▶ **Exercise requirements**
The response must consist of all the entries, duplicated without alteration.

☆ ☆ ☆ ☆ ☆

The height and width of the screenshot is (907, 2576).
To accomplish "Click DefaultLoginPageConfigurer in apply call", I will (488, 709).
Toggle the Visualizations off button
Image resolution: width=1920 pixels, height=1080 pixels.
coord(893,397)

☆ ☆ ☆ ☆ ☆

▶ **Response to the task**
The height and width of the screenshot is (907, 2576).
To accomplish "Click DefaultLoginPageConfigurer in apply call", I will (488, 709).
Toggle the Visualizations off button
Image resolution: width=1920 pixels, height=1080 pixels.
coord(893,397)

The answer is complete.